▶ YOUR GOAL
Identify all lines in the listing that include the word "Center", and copy them out.

▶ GIVEN RECORDS
_ _ _ _

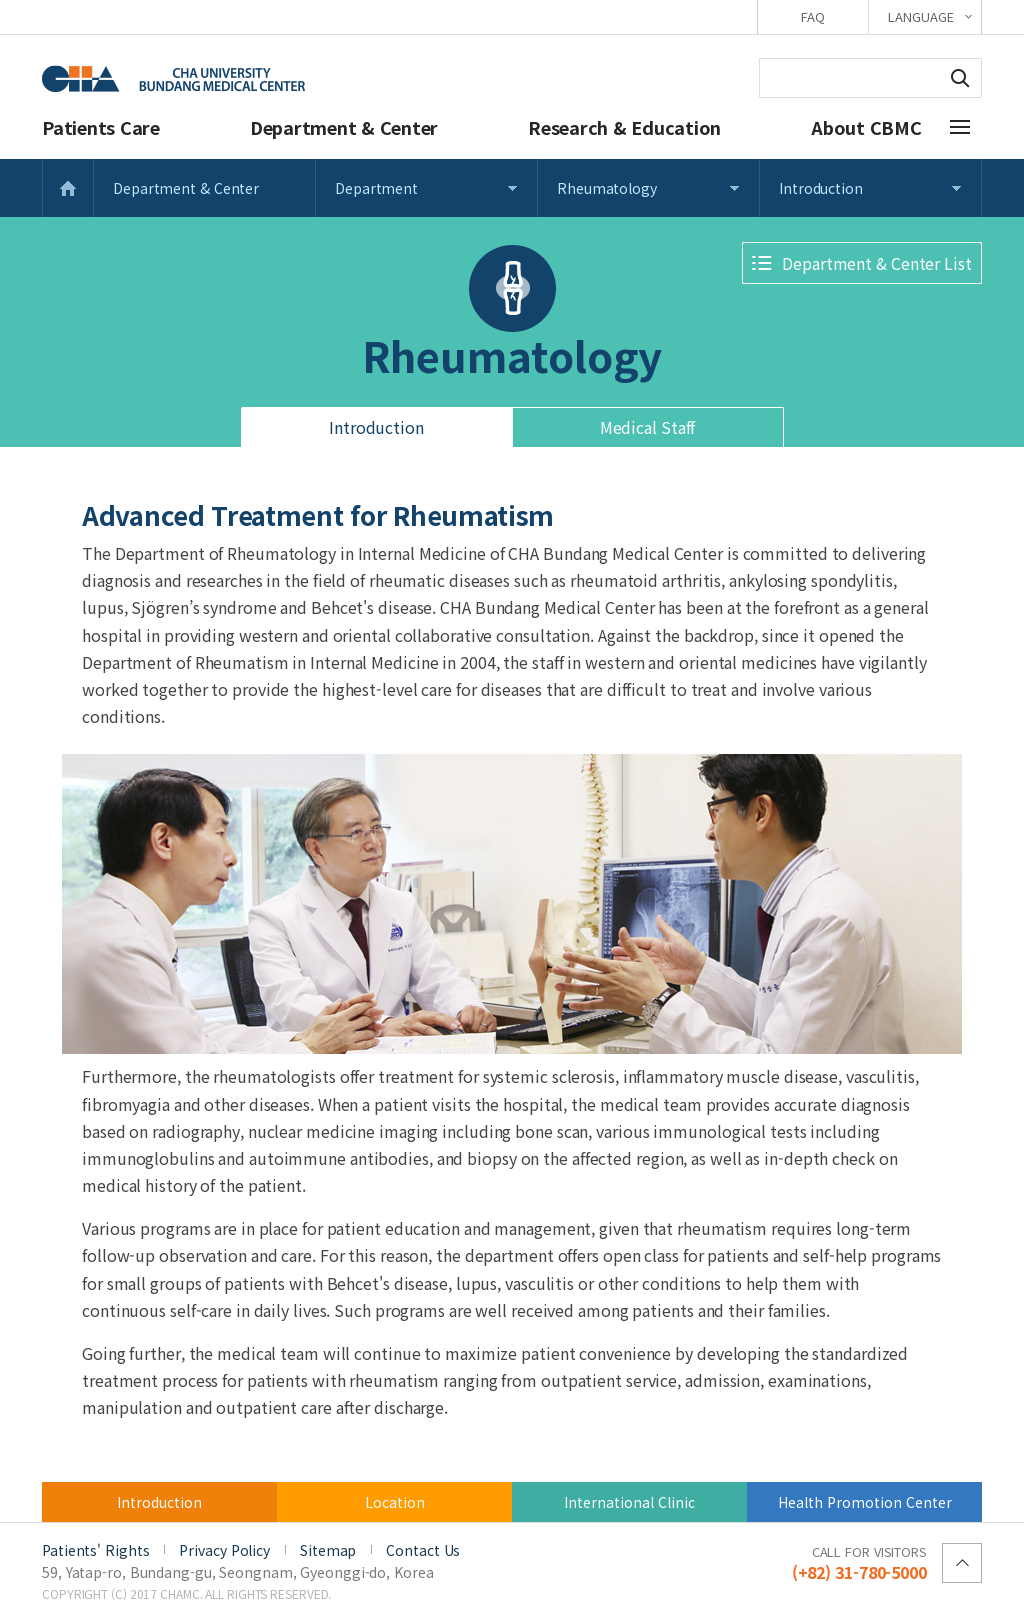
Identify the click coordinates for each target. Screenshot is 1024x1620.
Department (376, 188)
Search (960, 78)
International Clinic (629, 1502)
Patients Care (101, 127)
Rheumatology (607, 188)
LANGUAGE (920, 16)
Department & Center (344, 127)
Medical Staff (648, 427)
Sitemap (328, 1550)
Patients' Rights (95, 1550)
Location (395, 1502)
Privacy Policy (224, 1550)
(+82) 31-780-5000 (859, 1562)
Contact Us (423, 1550)
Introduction (821, 188)
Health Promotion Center (865, 1502)
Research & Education (624, 127)
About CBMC (866, 127)
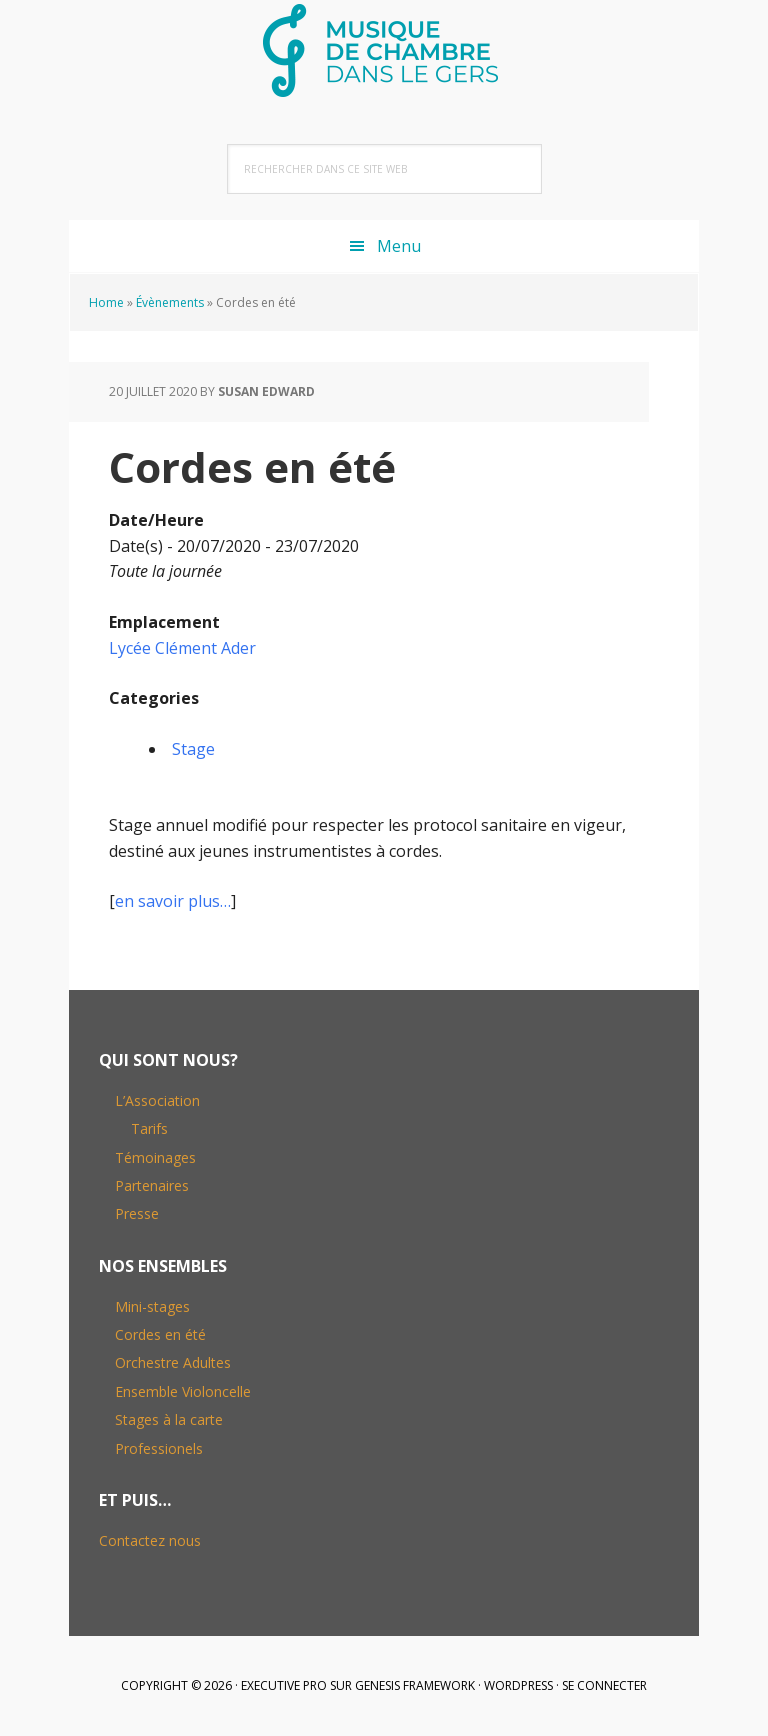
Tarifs (149, 1128)
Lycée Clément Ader (182, 648)
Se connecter (604, 1685)
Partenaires (152, 1185)
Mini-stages (152, 1306)
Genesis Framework (415, 1685)
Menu (399, 246)
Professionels (159, 1448)
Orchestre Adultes (173, 1362)
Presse (137, 1213)
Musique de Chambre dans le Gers (384, 50)
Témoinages (155, 1157)
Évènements (170, 302)
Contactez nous (150, 1540)
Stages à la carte (169, 1419)
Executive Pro (284, 1685)
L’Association (157, 1100)
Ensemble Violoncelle (183, 1391)
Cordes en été (160, 1334)
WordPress (518, 1685)
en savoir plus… (173, 901)
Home (106, 302)
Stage (193, 749)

_ _ _ _

▶ OUTPUT
Department & Center (344, 127)
Health Promotion Center (865, 1502)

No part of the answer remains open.